TASK TO CARRY OUT >> Omitting the images, transcribe the records below exactly as they stand.

· · · ·

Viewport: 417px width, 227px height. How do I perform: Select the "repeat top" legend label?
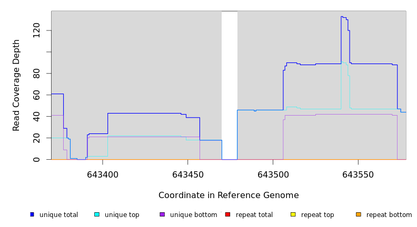pyautogui.click(x=317, y=215)
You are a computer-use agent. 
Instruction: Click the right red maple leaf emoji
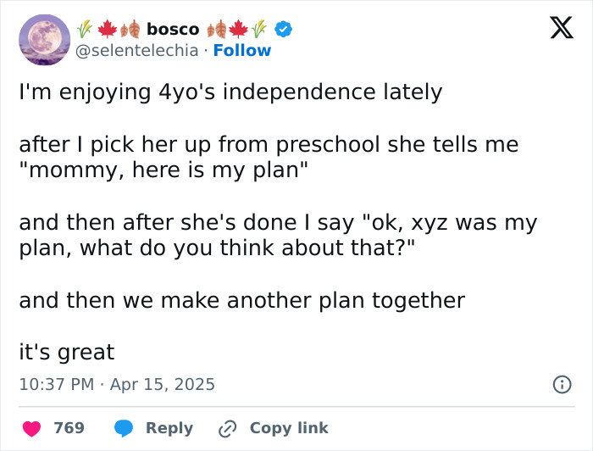click(x=238, y=29)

· · · ·

SOLUTION BELOW >>
Viewport: 417px width, 227px height. How do I perform: Select the "repeat top" legend label?
pyautogui.click(x=317, y=215)
You are a computer-use agent. 
Instruction: Click the right red maple leaf emoji
click(x=238, y=29)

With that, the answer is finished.